When I left home and went to Canada to homestead, I took wheat seed to plant. Then I got so busy, I quit growing it; and one day I woke up and realized I was eating what was in the store.

Real Grain and Its Fake Cousin

The author of Wheat Belly, Dr. William Davis, posted this photo of wheat hybridization on his website (www.wheatbellyblog.com). It shows the much shorter hybrid semi-dwarf and dwarf wheat developed in the 1950s.

The author of Wheat Belly, Dr. William Davis, posted this photo of wheat hybridization on his website (www.wheatbellyblog.com). It shows the much shorter hybrid semi-dwarf and dwarf wheat developed in the 1950s.

While einkorn grain has 14 chromosomes, today’s dwarf wheat has 42. It’s a super starch, super sugar, and super gluten—really, it’s a super drug. Genetically manipulated in the laboratory, it has seeds that cannot survive in the wild, it is designed to be profitable, and it is easy to grow. They engineered it so that it has a very short stalk, so they don’t have to deal with the straw and the waste; and the shorter stalks hold up the heavy heads of grain. It’s not designed to improve health. It’s a “frankenfood.”

How many of you have walked into a store recently and tried to buy a loaf of einkorn bread? How many of you have walked into a store in the last two years and seen one side of the bread aisle with gluten-free breads? Mary and I have bought several different kinds of gluten-free breads over the past two or three years. Eating cardboard would be better. The gluten-free breads we’ve tried are so nonflavorful and nonappealing. In fact, I think we’ve got a couple of loaves of gluten-free bread sitting in our fridge now, and nobody will touch them unless we’re desperate.

Look at the bread aisles in your grocery stores; they’re staggering. It has been believed for years that bread is the staff of life; true or false? True, of course. The Bible says wheat is the staff of life. But it wasn’t talking about American hybridized wheat. It didn’t exist then.

Healthy Nonhybridized Wheat

Gary took this photo of Pakistanis threshing their einkorn wheat. Northern Pakistan doesn’t have dwarf wheat.

Gary took this photo of Pakistanis threshing their einkorn wheat. Northern Pakistan doesn’t have dwarf wheat.

For over 30 years, I’ve been watching the trend in our food supply; and the parallel of diseases with gluten consumption from hybridized wheat is scary.

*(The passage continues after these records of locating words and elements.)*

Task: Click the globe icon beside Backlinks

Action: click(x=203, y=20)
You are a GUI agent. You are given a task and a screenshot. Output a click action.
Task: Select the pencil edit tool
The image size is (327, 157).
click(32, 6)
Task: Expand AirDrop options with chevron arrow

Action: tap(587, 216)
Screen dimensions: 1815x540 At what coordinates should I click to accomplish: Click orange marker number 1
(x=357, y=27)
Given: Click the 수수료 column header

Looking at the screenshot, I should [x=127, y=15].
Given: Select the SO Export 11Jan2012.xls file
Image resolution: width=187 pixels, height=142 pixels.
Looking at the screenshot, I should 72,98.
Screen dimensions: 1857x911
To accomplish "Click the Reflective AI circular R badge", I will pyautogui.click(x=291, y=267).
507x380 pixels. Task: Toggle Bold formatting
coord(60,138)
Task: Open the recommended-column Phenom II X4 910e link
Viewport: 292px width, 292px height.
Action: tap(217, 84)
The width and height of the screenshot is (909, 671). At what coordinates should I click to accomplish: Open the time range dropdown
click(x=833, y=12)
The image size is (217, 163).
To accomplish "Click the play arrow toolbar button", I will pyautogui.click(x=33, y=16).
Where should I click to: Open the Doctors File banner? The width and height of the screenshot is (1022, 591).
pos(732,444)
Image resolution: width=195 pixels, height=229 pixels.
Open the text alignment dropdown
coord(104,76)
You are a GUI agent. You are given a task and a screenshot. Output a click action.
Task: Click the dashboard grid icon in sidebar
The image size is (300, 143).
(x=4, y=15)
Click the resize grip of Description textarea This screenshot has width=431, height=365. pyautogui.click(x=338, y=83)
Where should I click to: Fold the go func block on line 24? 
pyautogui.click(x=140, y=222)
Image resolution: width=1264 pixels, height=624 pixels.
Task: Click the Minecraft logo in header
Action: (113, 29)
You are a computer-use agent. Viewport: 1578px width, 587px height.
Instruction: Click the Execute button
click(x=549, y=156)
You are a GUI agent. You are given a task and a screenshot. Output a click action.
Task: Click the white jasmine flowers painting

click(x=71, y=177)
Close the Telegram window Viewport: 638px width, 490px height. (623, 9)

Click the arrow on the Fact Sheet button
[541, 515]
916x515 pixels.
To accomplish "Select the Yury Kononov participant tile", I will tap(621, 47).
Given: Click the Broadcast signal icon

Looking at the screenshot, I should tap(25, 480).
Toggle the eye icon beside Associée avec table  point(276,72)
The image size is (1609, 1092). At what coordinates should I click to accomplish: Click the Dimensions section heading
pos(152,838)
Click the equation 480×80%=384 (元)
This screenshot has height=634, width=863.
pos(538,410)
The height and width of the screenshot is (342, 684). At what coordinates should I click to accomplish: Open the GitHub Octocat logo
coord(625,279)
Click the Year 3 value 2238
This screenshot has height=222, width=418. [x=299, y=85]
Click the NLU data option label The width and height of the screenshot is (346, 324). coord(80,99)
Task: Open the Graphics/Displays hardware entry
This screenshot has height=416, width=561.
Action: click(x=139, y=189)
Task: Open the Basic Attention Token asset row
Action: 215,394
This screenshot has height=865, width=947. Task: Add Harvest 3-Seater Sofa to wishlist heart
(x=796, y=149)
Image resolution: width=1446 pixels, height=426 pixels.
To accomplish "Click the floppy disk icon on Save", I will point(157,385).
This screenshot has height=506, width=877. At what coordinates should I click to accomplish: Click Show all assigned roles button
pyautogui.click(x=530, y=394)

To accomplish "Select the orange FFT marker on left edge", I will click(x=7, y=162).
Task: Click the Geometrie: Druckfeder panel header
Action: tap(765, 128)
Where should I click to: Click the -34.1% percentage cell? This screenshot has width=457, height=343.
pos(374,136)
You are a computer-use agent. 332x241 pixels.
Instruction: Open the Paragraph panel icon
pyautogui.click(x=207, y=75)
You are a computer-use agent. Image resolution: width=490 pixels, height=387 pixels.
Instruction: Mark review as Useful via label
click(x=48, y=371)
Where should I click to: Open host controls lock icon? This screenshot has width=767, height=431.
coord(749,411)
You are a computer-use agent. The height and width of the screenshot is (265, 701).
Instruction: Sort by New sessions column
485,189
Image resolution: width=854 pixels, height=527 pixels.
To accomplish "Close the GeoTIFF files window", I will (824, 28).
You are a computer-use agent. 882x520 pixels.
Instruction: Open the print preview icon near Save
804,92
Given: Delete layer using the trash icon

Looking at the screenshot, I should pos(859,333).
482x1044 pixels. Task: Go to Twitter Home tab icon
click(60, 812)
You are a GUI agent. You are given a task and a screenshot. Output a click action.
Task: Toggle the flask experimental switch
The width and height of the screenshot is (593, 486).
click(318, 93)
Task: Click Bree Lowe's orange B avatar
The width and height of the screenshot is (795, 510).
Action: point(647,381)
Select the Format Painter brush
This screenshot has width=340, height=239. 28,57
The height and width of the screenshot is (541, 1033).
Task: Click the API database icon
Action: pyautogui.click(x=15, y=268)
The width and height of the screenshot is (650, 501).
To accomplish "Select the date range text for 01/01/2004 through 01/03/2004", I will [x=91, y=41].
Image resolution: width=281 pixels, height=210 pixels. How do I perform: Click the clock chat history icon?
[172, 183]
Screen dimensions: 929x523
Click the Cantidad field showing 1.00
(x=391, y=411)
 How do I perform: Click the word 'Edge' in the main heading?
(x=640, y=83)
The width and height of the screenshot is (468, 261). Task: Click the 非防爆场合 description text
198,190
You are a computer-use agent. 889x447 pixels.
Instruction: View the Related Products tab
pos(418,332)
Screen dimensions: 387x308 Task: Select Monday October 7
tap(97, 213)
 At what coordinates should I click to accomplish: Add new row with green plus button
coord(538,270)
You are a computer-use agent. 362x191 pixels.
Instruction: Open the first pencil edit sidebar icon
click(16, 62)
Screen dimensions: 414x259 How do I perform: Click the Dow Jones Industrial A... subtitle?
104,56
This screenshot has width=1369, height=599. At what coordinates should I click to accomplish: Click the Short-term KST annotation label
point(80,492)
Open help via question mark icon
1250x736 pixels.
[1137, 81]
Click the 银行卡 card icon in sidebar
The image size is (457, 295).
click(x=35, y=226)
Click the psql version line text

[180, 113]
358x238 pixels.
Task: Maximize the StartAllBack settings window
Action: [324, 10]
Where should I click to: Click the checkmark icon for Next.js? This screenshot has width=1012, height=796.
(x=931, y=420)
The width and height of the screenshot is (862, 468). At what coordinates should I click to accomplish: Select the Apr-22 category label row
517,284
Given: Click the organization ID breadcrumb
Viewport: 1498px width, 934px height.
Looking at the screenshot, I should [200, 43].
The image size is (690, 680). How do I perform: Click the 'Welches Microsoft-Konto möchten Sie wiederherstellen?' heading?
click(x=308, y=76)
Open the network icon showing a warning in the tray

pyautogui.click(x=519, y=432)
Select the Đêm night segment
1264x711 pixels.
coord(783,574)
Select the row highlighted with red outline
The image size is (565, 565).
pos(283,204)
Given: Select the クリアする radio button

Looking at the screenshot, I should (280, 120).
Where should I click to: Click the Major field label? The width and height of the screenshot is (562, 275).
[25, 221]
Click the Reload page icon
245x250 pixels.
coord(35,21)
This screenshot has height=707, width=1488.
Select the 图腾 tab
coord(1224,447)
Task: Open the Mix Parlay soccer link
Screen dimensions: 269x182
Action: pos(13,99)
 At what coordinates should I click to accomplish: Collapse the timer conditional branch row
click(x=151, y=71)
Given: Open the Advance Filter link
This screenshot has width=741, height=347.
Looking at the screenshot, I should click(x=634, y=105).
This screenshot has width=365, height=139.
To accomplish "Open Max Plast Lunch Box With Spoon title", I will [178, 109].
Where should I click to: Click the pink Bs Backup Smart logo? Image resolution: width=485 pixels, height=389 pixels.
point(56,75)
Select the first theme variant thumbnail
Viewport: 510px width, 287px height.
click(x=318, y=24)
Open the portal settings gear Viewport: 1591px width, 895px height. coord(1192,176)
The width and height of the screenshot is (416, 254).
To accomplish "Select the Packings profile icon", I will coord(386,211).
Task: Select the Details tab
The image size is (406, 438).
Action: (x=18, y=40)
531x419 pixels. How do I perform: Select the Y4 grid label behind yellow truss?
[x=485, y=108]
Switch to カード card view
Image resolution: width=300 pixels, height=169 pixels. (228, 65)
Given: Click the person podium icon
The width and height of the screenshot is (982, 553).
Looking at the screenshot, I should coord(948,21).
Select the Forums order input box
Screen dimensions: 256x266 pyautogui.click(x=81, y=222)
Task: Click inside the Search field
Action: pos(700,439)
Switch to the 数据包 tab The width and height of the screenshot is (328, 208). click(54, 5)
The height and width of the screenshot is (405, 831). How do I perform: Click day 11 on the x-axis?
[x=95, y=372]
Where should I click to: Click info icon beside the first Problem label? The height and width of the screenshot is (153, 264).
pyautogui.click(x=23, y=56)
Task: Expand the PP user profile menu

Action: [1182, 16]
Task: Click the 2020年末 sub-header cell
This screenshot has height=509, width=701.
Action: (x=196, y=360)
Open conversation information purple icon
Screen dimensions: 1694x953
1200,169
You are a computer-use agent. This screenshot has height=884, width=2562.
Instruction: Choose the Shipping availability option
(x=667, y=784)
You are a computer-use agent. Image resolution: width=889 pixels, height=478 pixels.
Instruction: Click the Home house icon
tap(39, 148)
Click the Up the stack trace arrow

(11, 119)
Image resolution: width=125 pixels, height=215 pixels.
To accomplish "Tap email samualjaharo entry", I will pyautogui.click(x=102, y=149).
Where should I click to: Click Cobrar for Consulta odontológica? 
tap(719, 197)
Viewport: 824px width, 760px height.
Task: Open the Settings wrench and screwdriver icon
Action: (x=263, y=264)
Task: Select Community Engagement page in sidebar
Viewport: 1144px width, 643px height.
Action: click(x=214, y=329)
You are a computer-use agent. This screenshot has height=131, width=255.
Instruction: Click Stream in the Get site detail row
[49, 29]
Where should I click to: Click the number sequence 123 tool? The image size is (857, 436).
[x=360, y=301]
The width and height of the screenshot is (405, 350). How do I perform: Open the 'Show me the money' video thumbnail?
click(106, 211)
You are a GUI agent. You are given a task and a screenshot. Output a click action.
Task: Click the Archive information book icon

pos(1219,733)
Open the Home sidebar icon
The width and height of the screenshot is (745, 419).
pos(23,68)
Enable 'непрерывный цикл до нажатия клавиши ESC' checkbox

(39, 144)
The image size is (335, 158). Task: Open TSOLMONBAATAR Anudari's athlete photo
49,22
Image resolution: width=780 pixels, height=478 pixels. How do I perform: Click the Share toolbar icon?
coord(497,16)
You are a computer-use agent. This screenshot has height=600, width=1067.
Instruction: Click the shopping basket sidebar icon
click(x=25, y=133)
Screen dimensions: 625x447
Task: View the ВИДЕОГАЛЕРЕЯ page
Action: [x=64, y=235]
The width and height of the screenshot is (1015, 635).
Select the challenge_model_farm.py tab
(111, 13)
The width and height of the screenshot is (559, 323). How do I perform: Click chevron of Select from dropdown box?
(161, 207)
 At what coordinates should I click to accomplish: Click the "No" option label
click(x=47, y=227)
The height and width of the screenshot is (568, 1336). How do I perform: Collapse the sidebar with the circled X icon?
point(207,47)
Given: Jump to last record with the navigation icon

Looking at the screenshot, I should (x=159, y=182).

I was in Morocco last year. We were driving down the road going into the hills to look for plants, and I saw wheat on the side of the road and said to the driver, “Pull over; I want to take some pictures of this wheat. I have not seen wheat that tall in a long time.” So he pulled over and I jumped out. I walked over to the field; and lo and behold, it looked like the wheat that I grew up on, nonhybridized wheat. I jumped back in the car and drove down the road to the other field, and it was the dwarf wheat.

I asked the agricultural engineer who was with us, “What’s the deal with the tall wheat there and this little short wheat here?” I didn’t want to say anything to him, I just wanted to hear what he had to say.

He said, “The tall wheat over there is our traditional nonhybrid wheat that we grow and eat here in Morocco.”

I said, “Well, what about this dwarf wheat here?”

He said, “Well, we grow that and export it for sale to make money. That’s the American wheat.” Interesting.

Well, here was my next question, “Have you ever heard of celiac disease?”

He said, “What’s that?”

I said, “It’s an inflammation in the gut that causes proliferation and a lot of other inflammation in the body, including pain, digestive problems, and bloating.”

He said, “Oh, we don’t have that in Morocco.”

I didn’t find it in Hunzaland, I didn’t find it in northern Pakistan, and I didn’t find it in Azerbaijan, either.